Guindos avisa que la ayuda del BCE no servirá sin reformas estructurales

Luis de Guindos, ministro español de Economía y Competitividad, durante su intervención en el Foro de Davos.
Luis de Guindos, ministro español de Economía y Competitividad, durante su intervención en el Foro de Davos.

El día después de que el presidente del Banco Central Europeo, Mario Draghi, aprobara un programa de compra masiva de deuda europea por valor de 1,1 billones sirvió para que los mandatarios europeos sin división alabaran la decisión sin precedentes. “Todo eso que se pondrá en práctica dará un impulso a la recuperación económica”, apuntó Angela Merkel, una de las principales detractoras al estímulo monetario. En una cumbre celebrada en Florencia junto al primer ministro italiano, la canciller alemana descartó que la decisión pueda llevar a que Italia frene el ritmo de sus reformas. “Yo diría que esto se debe aplicar a todos (en clara alusión a otros países como España, con claros desequilibrios) y nosotros vamos a observar esto en las próximas semanas y meses”, dijo.

Al mismo tiempo que comparecían Merkel y Renzi, el ministro de Economía, Luis de Guindos, participaba en una mesa del Foro de Davos, escoltado por el ministro de Finanzas alemán, Wolfgang Schaüble, y el canciller del Tesoro británico, George Osborne. España es el país que más va a crecer este año y el que viene en la zona euro y en la Unión Europea, si se descuenta Reino Unido. Consciente de la importancia del mensaje que transmitía, Guindos respaldó el programa de compra del BCE, pero matizó que no se pueden abordar las reformas estructurales con la política monetaria. “España aplicó una ambiciosa agenda de reformas en el sector bancario y en el mercado laboral y ahora crece en torno al 2 %, ha reducido el déficit fiscal y las dinámicas en el mercado laboral mejoran”, apuntó en alusión a los frutos obtenidos con el programa de reformas.

Una senda de recuperación que puede verse entorpecida por la caída de precios sin precedentes de la inflación. Los precios cerraron con una caída anual del 1%, la primera que se produce desde que hay registros desde 1961. En su intervención, Guindos achacó la caída de los precios a la fuerte y rápida bajada del precio del petróleo (el barril de Brent, de referencia en Europa, ha caído un 55% desde julio) y consideró que es algo positivo para el país. “España tiene una tasa de inflación negativa y eso es positivo, porque deja más ingresos disponibles al consumidor, pero no es deflación. La deflación es como el colesterol: hay uno bueno y otro malo, nosotros tenemos la buena”, añadió el ministro español.

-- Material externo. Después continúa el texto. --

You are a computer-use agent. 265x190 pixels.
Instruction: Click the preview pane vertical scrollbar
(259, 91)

En su intervención, Osborne mencionó a España y a Irlanda como ejemplo de dos economías que tomaron decisiones difíciles y que ahora están siendo recompensadas por ello, al contrario que las que no lo hicieron, que están siendo castigadas, como Grecia.

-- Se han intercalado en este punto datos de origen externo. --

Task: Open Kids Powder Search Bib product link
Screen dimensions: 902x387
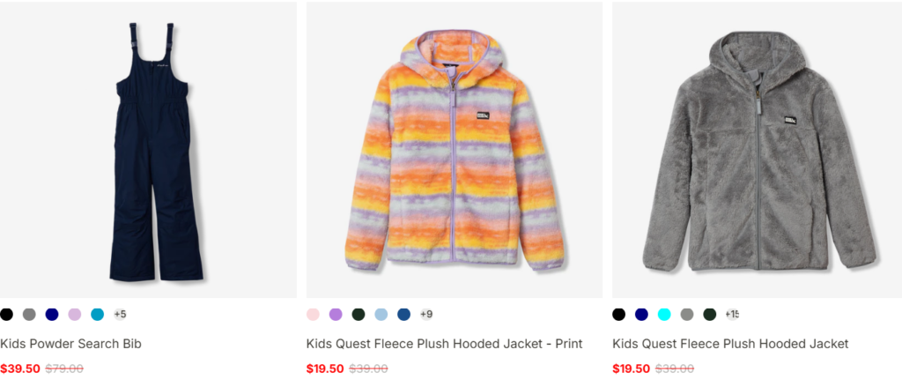Action: pos(70,344)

Preguntado por la posibilidad de que las elecciones en España en 2015 -autonómicas y municipales a finales de mayo y generales a finales de año- pueden constituir un elemento de inestabilidad, el titular de Economía respondió que “el votante español es maduro y va a ver dónde estábamos hace tres años y que ahora estamos creciendo pro la estabilidad política”. Guindos expuso que el ascenso de Podemos se explica como consecuencia de una crisis muy larga y que ahora se encuentra en una trayectoria totalmente diferente.